# Tivo Trade-ins



## Thunderclap (Nov 28, 2005)

I'm getting an HD television in the next couple of months and I'm just curious if Tivo has a trade-in program where a Tivo Series 2 owner can trade their SD unit in for a Series 3 HD unit. Thanks!


----------



## dnemec123 (Jan 25, 2004)

You made my day! 

Yes, it's called "trading $299 for a HD TiVo, or $799 for an S3 TiVo" program. Pretty easy to administer, and the best part is that you get to keep your existing S2!

 (I hope you caught the humor there!)

Dale


----------



## blazer21 (Feb 5, 2006)

dnemec123 said:


> You made my day!
> 
> Yes, it's called "trading $299 for a HD TiVo, or $799 for an S3 TiVo" program. Pretty easy to administer, and the best part is that you get to keep your existing S2!
> 
> ...


----------



## Thunderclap (Nov 28, 2005)

dnemec123 said:


> Yes, it's called "trading $299 for a HD TiVo, or $799 for an S3 TiVo" program. Pretty easy to administer, and the best part is that you get to keep your existing S2!
> 
> (I hope you caught the humor there!)


Oh I did.


----------



## BlackBetty (Nov 6, 2004)

Thunderclap said:


> I'm getting an HD television in the next couple of months and I'm just curious if Tivo has a trade-in program where a Tivo Series 2 owner can trade their SD unit in for a Series 3 HD unit. Thanks!


how many consumer retail products do you know of that you can trade in your device to the manufacturer and upgrade to the latest and greatest?


----------



## mattack (Apr 9, 2001)

BlackBetty said:


> how many consumer retail products do you know of that you can trade in your device to the manufacturer and upgrade to the latest and greatest?


I paid about $500 to upgrade my //e to a GS, which was a LOT cheaper than buying a whole new one. It was basically a new motherboard.. (I say 'basically' since I think something else was replaced too.. maybe the power supply.)


----------



## jwreiner (Aug 19, 2003)

BlackBetty said:


> how many consumer retail products do you know of that you can trade in your device to the manufacturer and upgrade to the latest and greatest?


Sony has a trade up program for its digital cameras and camcorders, for one.


----------



## Martin Tupper (Dec 18, 2003)

BlackBetty said:


> how many consumer retail products do you know of that you can trade in your device to the manufacturer and upgrade to the latest and greatest?


Mobile phone companies do it all the time.


----------



## TiVotion (Dec 6, 2002)

I've got TiVos piling up like cordwood. I can't resist getting every new box that comes out. I chalk it up to a hobby. Last couple of my decomissioned boxes have just been handed down to friends so they can "upgrade" their older boxes.


----------



## MikeMar (Jan 7, 2005)

Martin Tupper said:


> Mobile phone companies do it all the time.

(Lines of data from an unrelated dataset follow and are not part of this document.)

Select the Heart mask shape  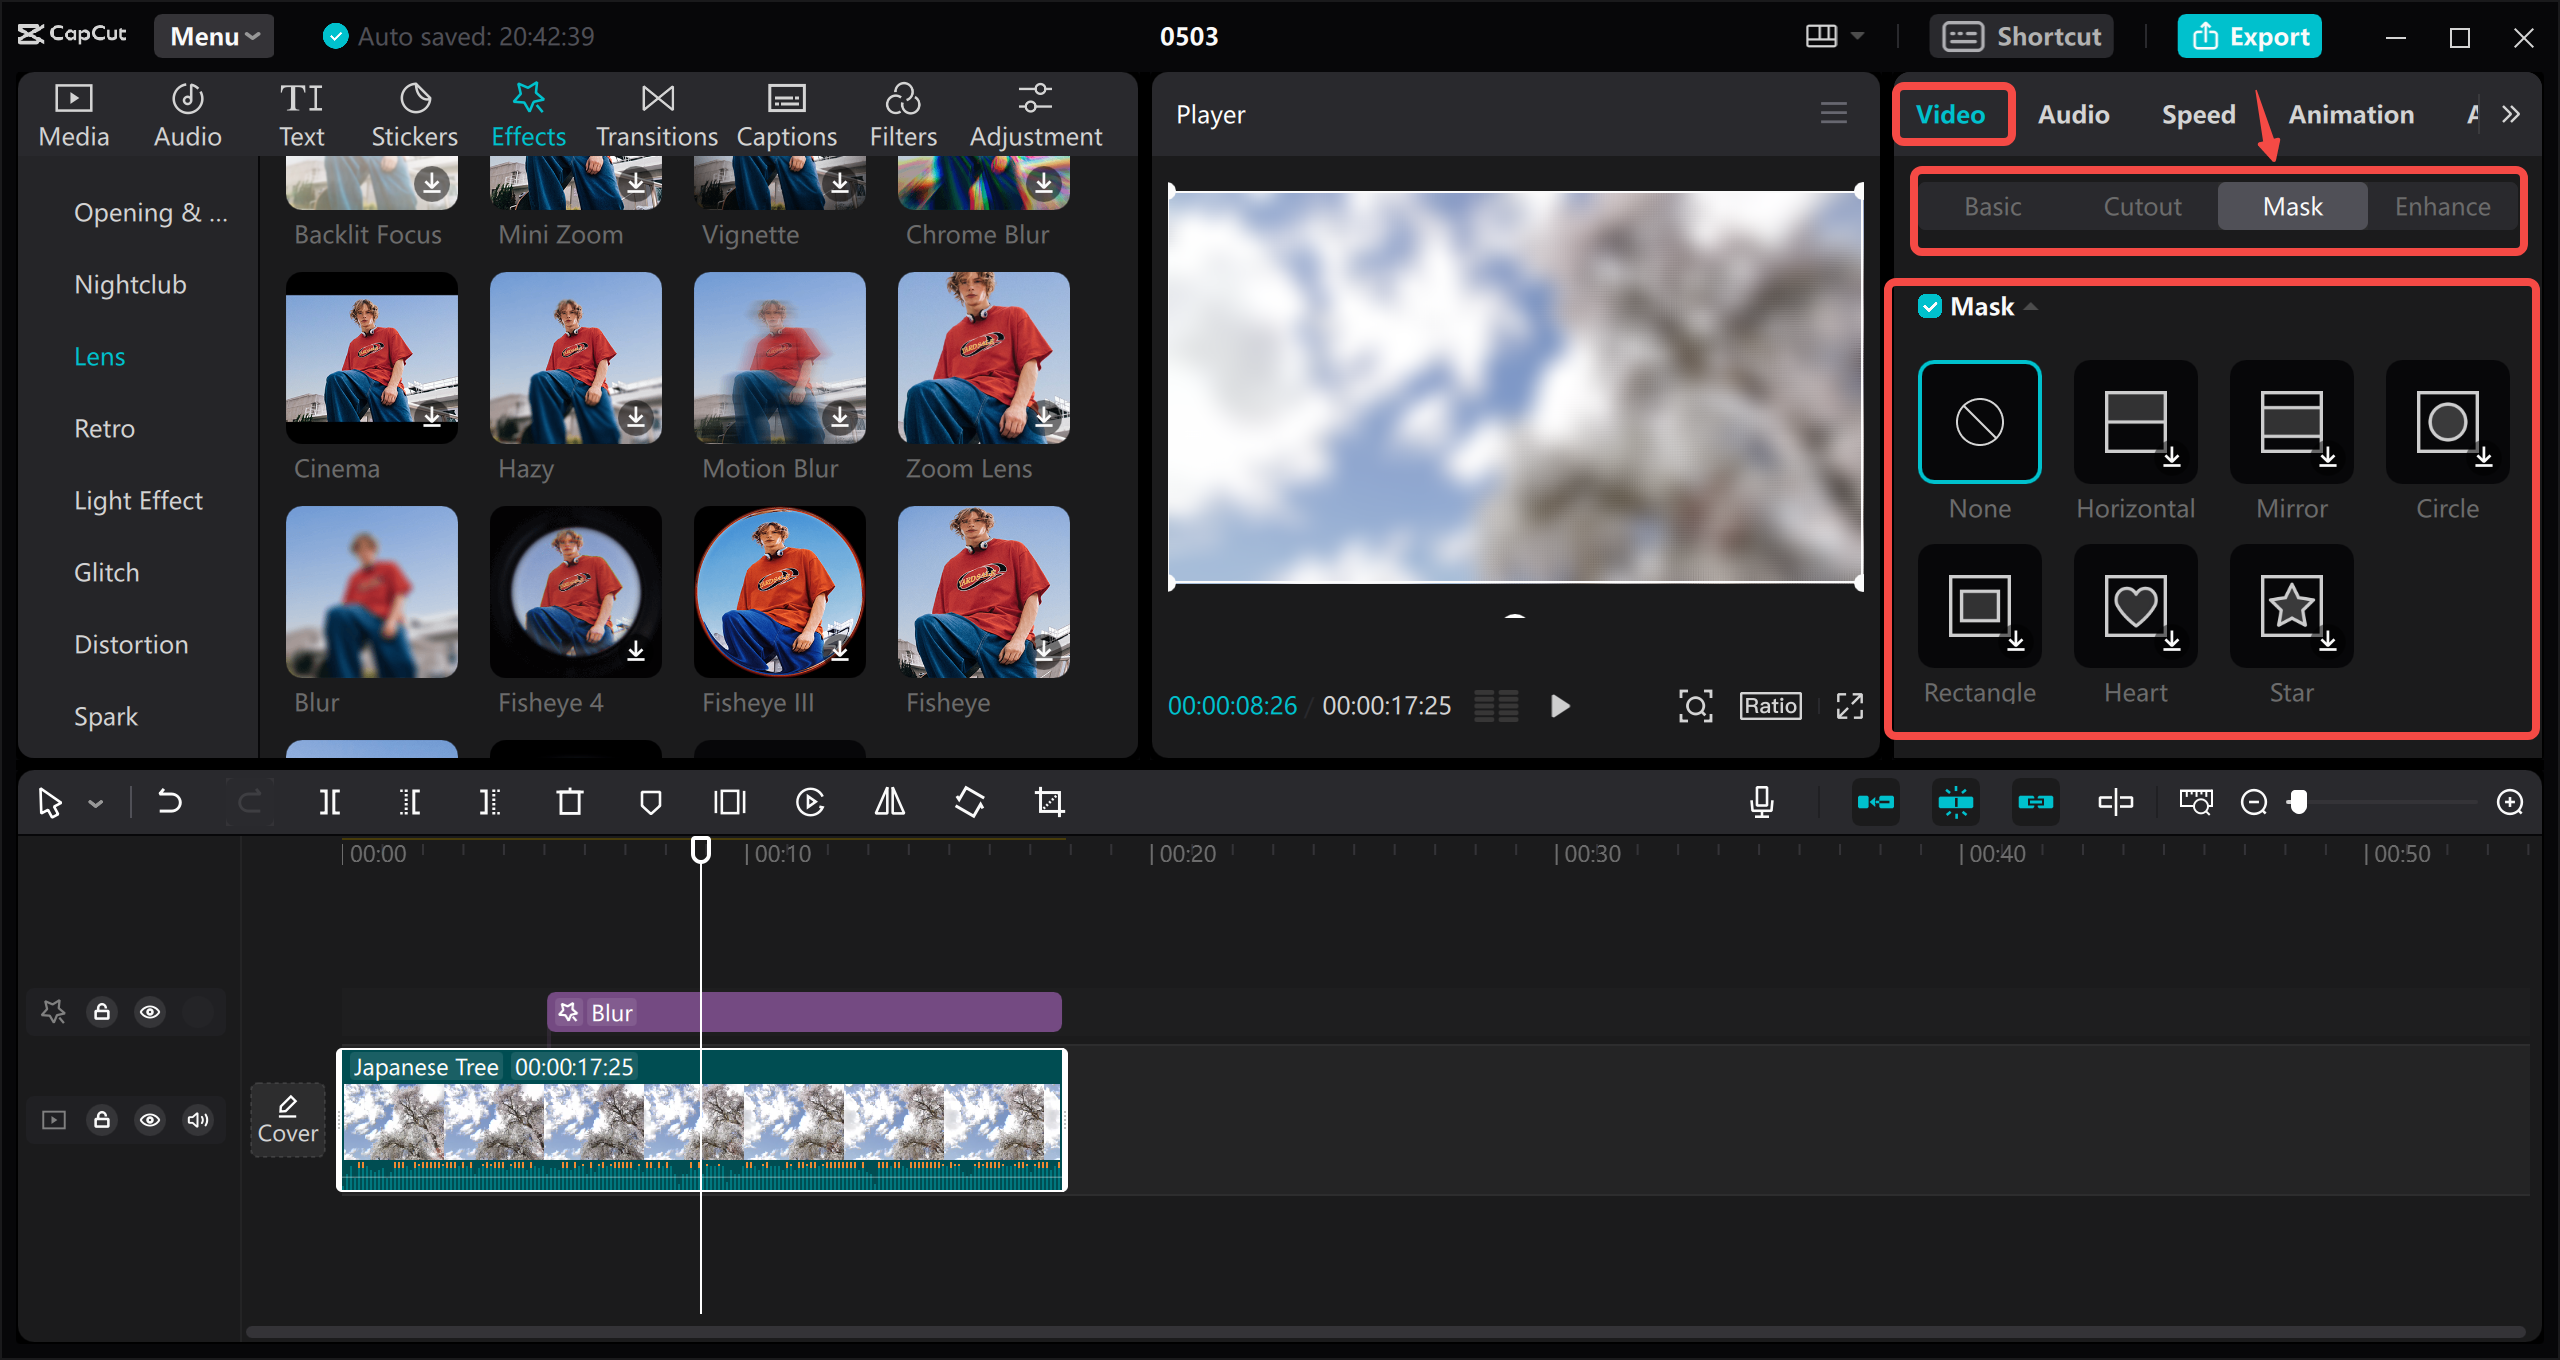pyautogui.click(x=2135, y=607)
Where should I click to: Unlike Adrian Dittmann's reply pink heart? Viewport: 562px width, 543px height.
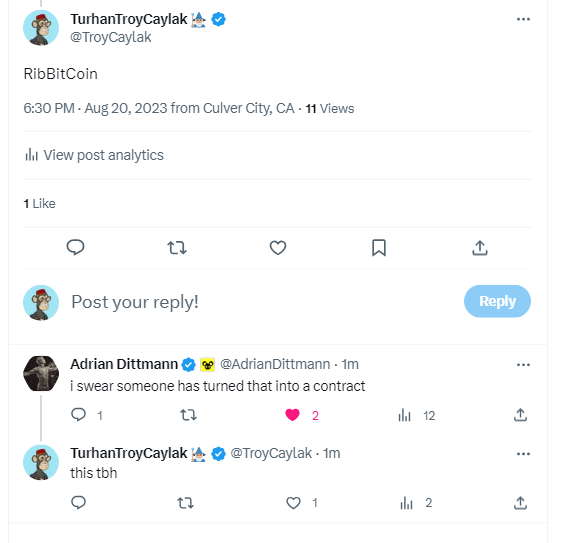(x=292, y=415)
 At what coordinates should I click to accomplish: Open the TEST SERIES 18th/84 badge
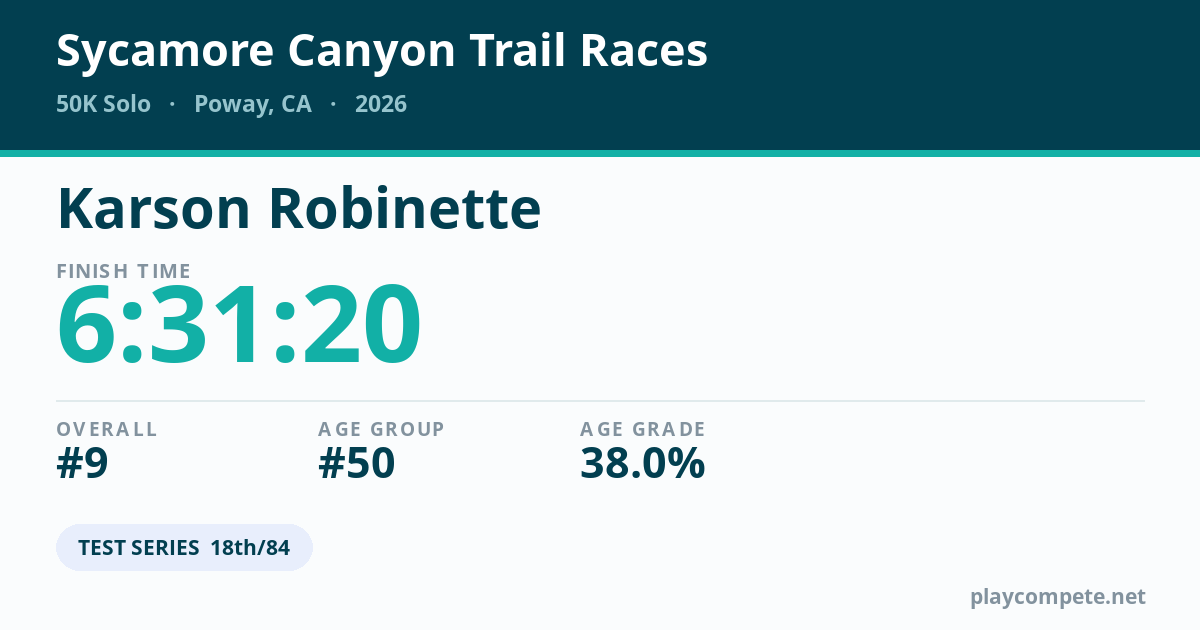tap(184, 547)
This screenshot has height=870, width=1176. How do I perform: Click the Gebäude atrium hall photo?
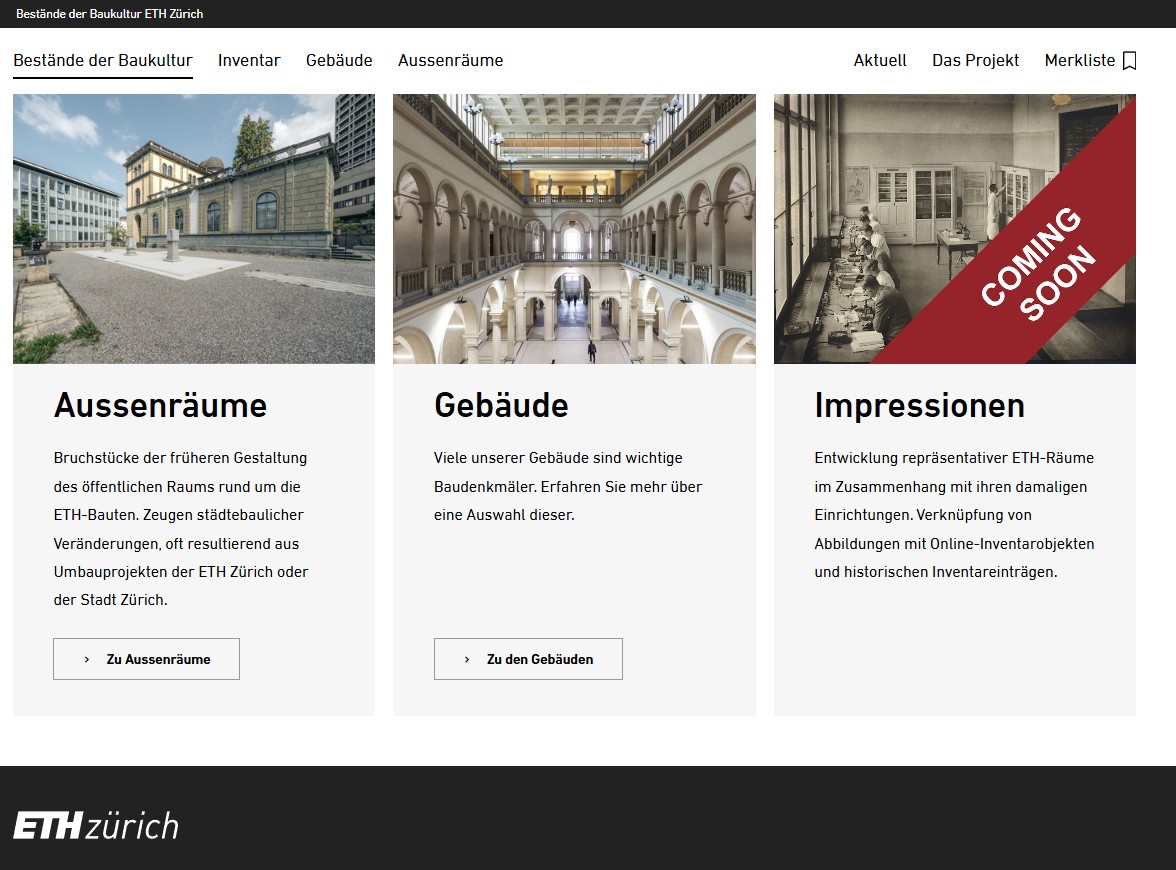[x=574, y=229]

When do you trade it in? I just get a new one and keep the old one.


----------



## Martin Tupper (Dec 18, 2003)

MikeMar said:


> When do you trade it in? I just get a new one and keep the old one.


When they offer trade-in rebates.


----------



## wolflord11 (Jan 17, 2007)

Many Companies offer Trade in programs to upgrade. 

I recently traded in my cellphone to get a newer and more feature ridden one. It was free after the trade in rebate as Martin is talking about


----------



## hammer32 (Jul 4, 2001)

TiVotion said:


> I've got TiVos piling up like cordwood. I can't resist getting every new box that comes out. I chalk it up to a hobby. Last couple of my decomissioned boxes have just been handed down to friends so they can "upgrade" their older boxes.


Our old worn out TiVos have been treats to our TiVoless family members


----------



## Fordwrench (Dec 19, 2003)

I call dtv about a bad dvr once and I got one that looked like it came from a junk pile!


----------